Each was said with a certain inflection, despite the gravity of the confession. Each was a piece of herself offered after being burned so many times. Pieces, I was realizing, I could never fully turn away, no matter how hard I tried.

“Go ahead,” I said. “But talk to me as you do it. Please.”

And now it was the inflection in my words that she was reading. The way I said please, desperately and vulnerably, as I had that night I came to her begging for help.

Clearly, as we locked eyes in silence, both of us were taken back there. Both of us acknowledged what happened, accepting it without needing to say it.

“What do you want me to talk about?” Vale asked, digging through her supplies.

I needed something heavy. Not frivolous. That wouldn’t be enough of a distraction.

“Who is Harlen?” I asked.

Vale froze for the briefest moment, then stood, a sterilized needle and Bodymelder thread in hand. She crept closer and assessed the way I was seated against the wall. Looked at the tiled roof around us and judged the angle of the light.

“May I?” she asked, gesturing to my lap.

My throat dried again. I nodded, and she positioned herself across my hips, firmly straddling me. Great.

As she dug the needle in for the first stitch, she started speaking, and her voice became that wind chime that carried away the pain. “Harlen and I were at the Lumin Temple together. I’ve told you a bit about…my time there.”

I was sure she left out the most horrific parts, but there’d been violence against the children at the hands of the masters. Her brand was from the temple.

“Was he—” I hissed as she tugged at the thread. Reflexively, my hands shot to her hips.

She froze for a moment, then relaxed against me, bringing her that much closer. I held on.

“Don’t talk, or you’ll move, and it’ll hurt more,” she scolded. I liked that firm tone while she sat like this more than I should.

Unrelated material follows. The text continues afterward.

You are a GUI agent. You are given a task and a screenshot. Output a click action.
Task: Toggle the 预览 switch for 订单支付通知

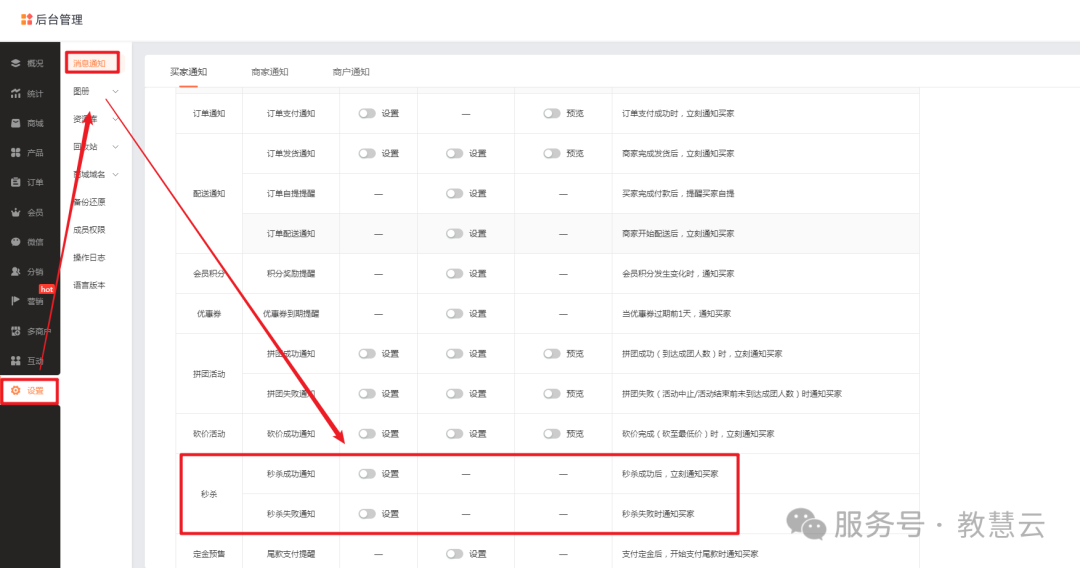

“Harlen was not branded as I was. He was an orphan who turned to the temple for help, but we arrived the same week. As I’ve said, I’ve told you a bit about my time at the temple, though I haven’t elaborated on why I was there in the first place or why I left.”

Tug, tug, tug, that needle went against my skin, and she unfolded her story between us. She spoke calmly, but this was something she was trusting me with. Something she offered after what I did for her tonight.

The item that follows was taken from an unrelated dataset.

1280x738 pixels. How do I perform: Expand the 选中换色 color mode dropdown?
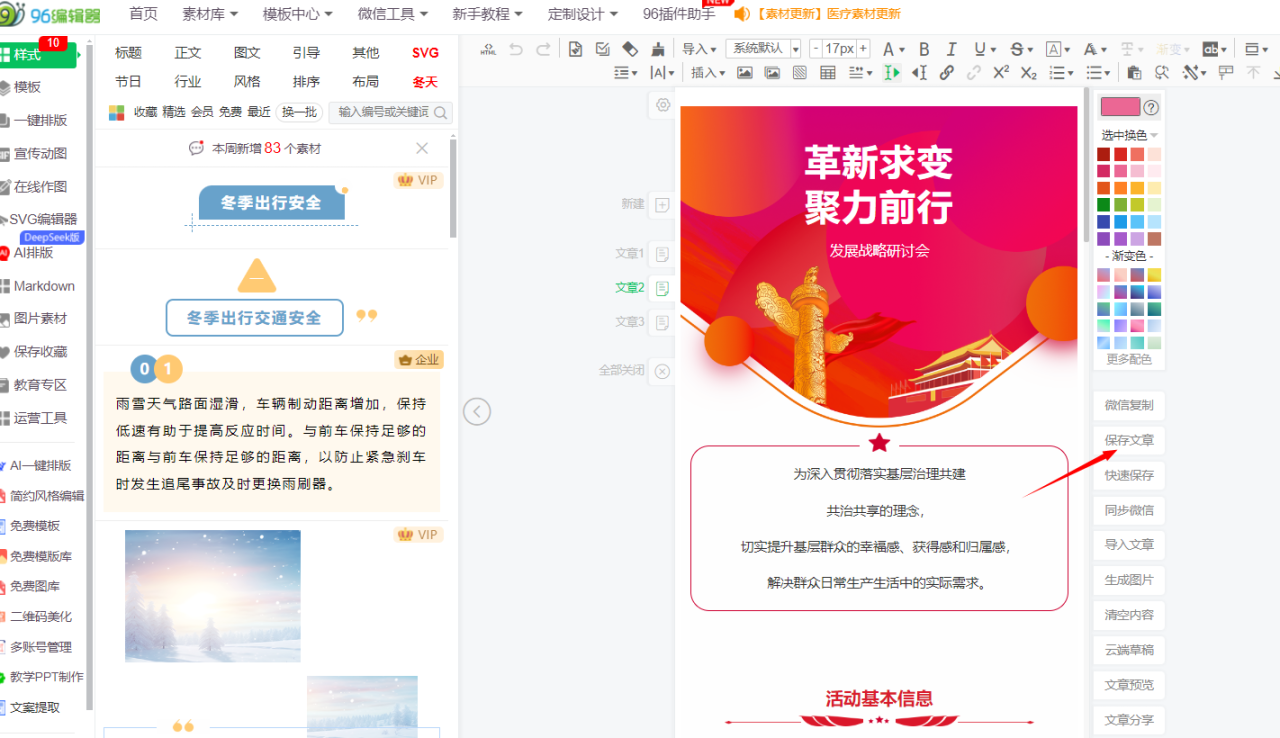(1130, 135)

“Back then, the masters were taking children in secret. It was illegal, but some didn’t care. Villages were ransacked, children were branded to temples, some faced much worse fates.” The end of her sentence faltered, and I could only imagine why. “At first, I didn’t know why I was taken. It wasn’t until I was older that I learned I was sent to the temple because I was deemed special. Starsearchers’ readings are not only tied to our Angel, but?—”

“They depend on the eleven Fates,” I said, hissing again as the thread pulled.

“Shh,” she reprimanded with a slight laugh. “But yes. The eleven Fates—used to be twelve—are our touchpoints leading to Valyrie and Moirenna.” She paused. “You really remember?”

I remember everything, I’d told her before the night went to the Spirits in the fighting rings.